[Opening DATA SHOWN section]

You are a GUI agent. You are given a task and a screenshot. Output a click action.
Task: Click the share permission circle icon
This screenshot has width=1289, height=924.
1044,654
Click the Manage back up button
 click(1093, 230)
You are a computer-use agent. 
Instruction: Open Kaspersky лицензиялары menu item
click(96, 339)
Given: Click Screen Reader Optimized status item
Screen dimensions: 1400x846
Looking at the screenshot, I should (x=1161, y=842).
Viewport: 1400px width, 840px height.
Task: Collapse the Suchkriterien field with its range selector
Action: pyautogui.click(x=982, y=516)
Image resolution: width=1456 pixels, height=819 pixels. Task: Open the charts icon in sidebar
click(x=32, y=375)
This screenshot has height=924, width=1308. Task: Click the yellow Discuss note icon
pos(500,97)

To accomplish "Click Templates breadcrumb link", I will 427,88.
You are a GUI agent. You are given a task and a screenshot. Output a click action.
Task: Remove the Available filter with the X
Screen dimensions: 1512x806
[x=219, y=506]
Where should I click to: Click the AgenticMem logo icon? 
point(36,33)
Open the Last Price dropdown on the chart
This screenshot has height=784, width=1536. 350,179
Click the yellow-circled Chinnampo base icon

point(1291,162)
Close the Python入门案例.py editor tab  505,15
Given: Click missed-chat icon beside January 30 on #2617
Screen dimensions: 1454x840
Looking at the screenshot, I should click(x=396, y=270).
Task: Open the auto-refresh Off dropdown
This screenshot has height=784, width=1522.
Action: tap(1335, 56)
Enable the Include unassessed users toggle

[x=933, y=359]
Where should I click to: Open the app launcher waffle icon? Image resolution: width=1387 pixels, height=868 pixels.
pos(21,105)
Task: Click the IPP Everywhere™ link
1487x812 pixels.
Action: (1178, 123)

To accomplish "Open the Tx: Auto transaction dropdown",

[Closing DATA SHOWN section]

» WHAT IS EXPECTED
Every entry is to be restated word for word.

» RESULT FOR THIS TASK
You are a GUI agent. You are given a task and a screenshot. Output a click action.
Task: Click the share permission circle icon
This screenshot has width=1289, height=924.
1044,654
Click the Manage back up button
 click(1093, 230)
You are a computer-use agent. 
Instruction: Open Kaspersky лицензиялары menu item
click(96, 339)
Given: Click Screen Reader Optimized status item
Screen dimensions: 1400x846
Looking at the screenshot, I should (x=1161, y=842).
Viewport: 1400px width, 840px height.
Task: Collapse the Suchkriterien field with its range selector
Action: pyautogui.click(x=982, y=516)
Image resolution: width=1456 pixels, height=819 pixels. Task: Open the charts icon in sidebar
click(x=32, y=375)
This screenshot has height=924, width=1308. Task: Click the yellow Discuss note icon
pos(500,97)

To accomplish "Click Templates breadcrumb link", I will 427,88.
You are a GUI agent. You are given a task and a screenshot. Output a click action.
Task: Remove the Available filter with the X
Screen dimensions: 1512x806
[x=219, y=506]
Where should I click to: Click the AgenticMem logo icon? 
point(36,33)
Open the Last Price dropdown on the chart
This screenshot has height=784, width=1536. 350,179
Click the yellow-circled Chinnampo base icon

point(1291,162)
Close the Python入门案例.py editor tab  505,15
Given: Click missed-chat icon beside January 30 on #2617
Screen dimensions: 1454x840
Looking at the screenshot, I should click(x=396, y=270).
Task: Open the auto-refresh Off dropdown
This screenshot has height=784, width=1522.
Action: tap(1335, 56)
Enable the Include unassessed users toggle

[x=933, y=359]
Where should I click to: Open the app launcher waffle icon? Image resolution: width=1387 pixels, height=868 pixels.
pos(21,105)
Task: Click the IPP Everywhere™ link
1487x812 pixels.
Action: (1178, 123)

To accomplish "Open the Tx: Auto transaction dropdown",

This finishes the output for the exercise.